Sur la domination masculine
La mort de Françoise Héritier relance une sorte de guerre des sexes que l'affaire Harvey Weinstein avait déclenchée il y a quelques semaines. Jean Birnbaum rapportait hier sur France Culture qu'au cours d'une réunion au Collège de France, tout le monde s'est tourné vers la seule femme de l'assistance, Françoise Héritier, quand Georges Duby a demandé que quelqu'un veuille bien prendre des notes. Anecdote bien significative, en effet.
Prenons tous les traits qui distinguent les stéréotypes masculins et féminins traditionnels : haut / bas, sentiment / raison, séduction / action, maison / politique, etc. S'agit-il de faits de nature, universels et intemporels ? Ou de faits de culture, construits et évolutifs ?
Il me semble que la question est mal posée et que cette polémique entre naturalisme et constructivisme nous laisse dans la position de la mouche au carreau. On oublie une troisième hypothèse que j'appellerai fonctionnaliste.

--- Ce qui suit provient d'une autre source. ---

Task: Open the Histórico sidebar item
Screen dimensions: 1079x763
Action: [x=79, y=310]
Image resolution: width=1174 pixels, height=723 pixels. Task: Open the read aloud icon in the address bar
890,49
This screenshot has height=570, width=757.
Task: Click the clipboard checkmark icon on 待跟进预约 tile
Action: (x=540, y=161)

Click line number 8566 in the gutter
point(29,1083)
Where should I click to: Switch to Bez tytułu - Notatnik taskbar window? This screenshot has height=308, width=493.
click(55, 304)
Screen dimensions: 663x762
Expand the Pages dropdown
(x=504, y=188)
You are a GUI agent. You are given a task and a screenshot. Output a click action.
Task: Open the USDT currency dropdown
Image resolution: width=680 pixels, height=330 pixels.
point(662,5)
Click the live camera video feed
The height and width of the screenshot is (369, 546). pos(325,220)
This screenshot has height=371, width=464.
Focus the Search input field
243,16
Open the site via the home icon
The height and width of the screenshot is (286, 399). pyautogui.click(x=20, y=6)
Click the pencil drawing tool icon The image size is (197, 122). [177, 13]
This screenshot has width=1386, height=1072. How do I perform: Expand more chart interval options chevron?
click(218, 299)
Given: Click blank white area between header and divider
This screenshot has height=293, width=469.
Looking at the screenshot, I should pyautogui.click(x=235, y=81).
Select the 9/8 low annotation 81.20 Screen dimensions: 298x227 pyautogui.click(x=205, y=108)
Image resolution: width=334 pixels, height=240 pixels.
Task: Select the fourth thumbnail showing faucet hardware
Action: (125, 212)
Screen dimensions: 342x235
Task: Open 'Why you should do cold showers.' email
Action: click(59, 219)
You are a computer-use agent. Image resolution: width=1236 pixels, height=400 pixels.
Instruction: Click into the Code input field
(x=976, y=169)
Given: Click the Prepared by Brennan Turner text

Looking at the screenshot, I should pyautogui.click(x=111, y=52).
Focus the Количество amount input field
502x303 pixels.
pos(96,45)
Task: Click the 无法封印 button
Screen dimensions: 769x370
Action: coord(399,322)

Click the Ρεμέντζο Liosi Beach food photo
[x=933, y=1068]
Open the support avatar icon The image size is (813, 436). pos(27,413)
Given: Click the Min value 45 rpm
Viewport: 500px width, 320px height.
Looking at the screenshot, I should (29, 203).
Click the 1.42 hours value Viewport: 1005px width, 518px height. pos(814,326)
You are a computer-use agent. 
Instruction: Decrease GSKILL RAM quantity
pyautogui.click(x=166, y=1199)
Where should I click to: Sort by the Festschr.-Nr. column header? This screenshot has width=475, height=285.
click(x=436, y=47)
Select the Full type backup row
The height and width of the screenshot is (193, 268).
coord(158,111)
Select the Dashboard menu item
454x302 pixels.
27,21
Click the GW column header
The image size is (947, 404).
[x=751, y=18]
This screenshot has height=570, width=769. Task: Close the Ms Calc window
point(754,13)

Si dans les sociétés de la tradition, les femmes étaient vouées à l'entretien de la famille, ce n'était pas principalement un effet de la domination masculine, c'était parce qu'il n'existait pas de Sécurité Sociale. Compte tenu de la mortalité infantile, une femme dont l'espérance de vie n'excédait pas 45 ans, devait mettre au monde entre 8 et 12 enfants pour qu'un couple soit assuré d'avoir au moins deux fils capables de tenir le manchon de la charrue quand viendraient les mauvais jours. Si les femmes d'aujourd'hui sont affranchies de cette servitude, c'est sans doute en raison du combat qu'elles ont mené, avec l'aide quand même du député gaulliste Lucien Neuwirth auteur en 1967 de la loi autorisant la contraception orale. Mais c'est plus profondément encore, parce que l'élévation du niveau de vie consécutif à la fin de la société agro-pastorale initiée au néolithique et à l'avènement de la société industrielle a fait passer le seuil de reproduction de l'espèce à 2, 1 enfants par femme.
Voilà ce que j'appelle l'hypothèse fonctionnaliste : l'émancipation des femmes avait une condition aussi impérieuse que l'érection des gratte-ciel de Manhattan : un sol rocheux, la poutre d'acier, l'invention de l'ascenseur. Remarquons cependant que si 2, c'est moins que 12, c'est aussi plus que zéro ! Bien sûr que les hommes ont abusé de la mobilité dont ils jouissaient quand leur épouse avait la marmaille à ses trousses 24h / 24, comme le souligne Françoise Héritier. Mais il fallait un roman utopique ou plutôt dystopique comme La Possibilité d'une île de Michel Houellebecq pour que soit abolie la différence des sexes dont j'ai quand même pris la peine de rappeler la définition dans mon billet du 25 octobre : règles, grossesse, accouchement, allaitement du côté féminin / érection du côté masculin.
Conclusion : l'hypothèse naturaliste possède un fondement incontournable. L'hypothèse constructiviste aussi. l'hypothèse fonctionnaliste permet de faire la synthèse.
Une phrase m'a arrêté dans Le Monde du 4 novembre (Supplément Idées, p. 4). Mélanie Gouranier proteste contre l'idée que "le désir profond de la femme serait d'être prise par l'homme, de s'abandonner à lui, d'être dominée par lui." Cette représentation qui prétend "naturaliser le désir féminin" n'est en réalité que "l'inversion du désir des hommes de les posséder." Sous une apparence d'évidence, il me semble que cela pose une question presque insondable. L'auteur de ces lignes dénaturalise le désir féminin d'être possédé comme les James Bond girls en donnent une belle image, mais le désir masculin de posséder, d'où vient-il, lui ?
Une phrase de Rousseau me trotte dans la tête : "Pour que l’acte s’accomplisse, il faut que l’homme veuille et puisse, et que la femme résiste peu. " (Émile, Pléiade, p. 693). Mais pour que l'homme veuille, que faut-il ? Réponse : il faut que la femme plaise. Il me semble que ces constations qui concernent l'état de nature expliquent 1) que la violence sexuelle soit toujours le fait des hommes 2) que la séduction, ou si on préfère la plaisance, soit d'abord le fait des femmes. Le passage à la civilisation consiste de la part des hommes à maîtriser leurs pulsions, c'est-à-dire à chercher à plaire, eux aussi, pour être agréés. Mais il n'est pas nécessaire de remonter à l'âge paléolithique pour que joue la dialectique de la force et de la séduction : elle se rejoue dans chaque union et sa dramaturgie est le secret de chaque couple.
Photo : Petit maître que j'aime, peinture anonyme, 1840, musée de Pointe-à-Pitre.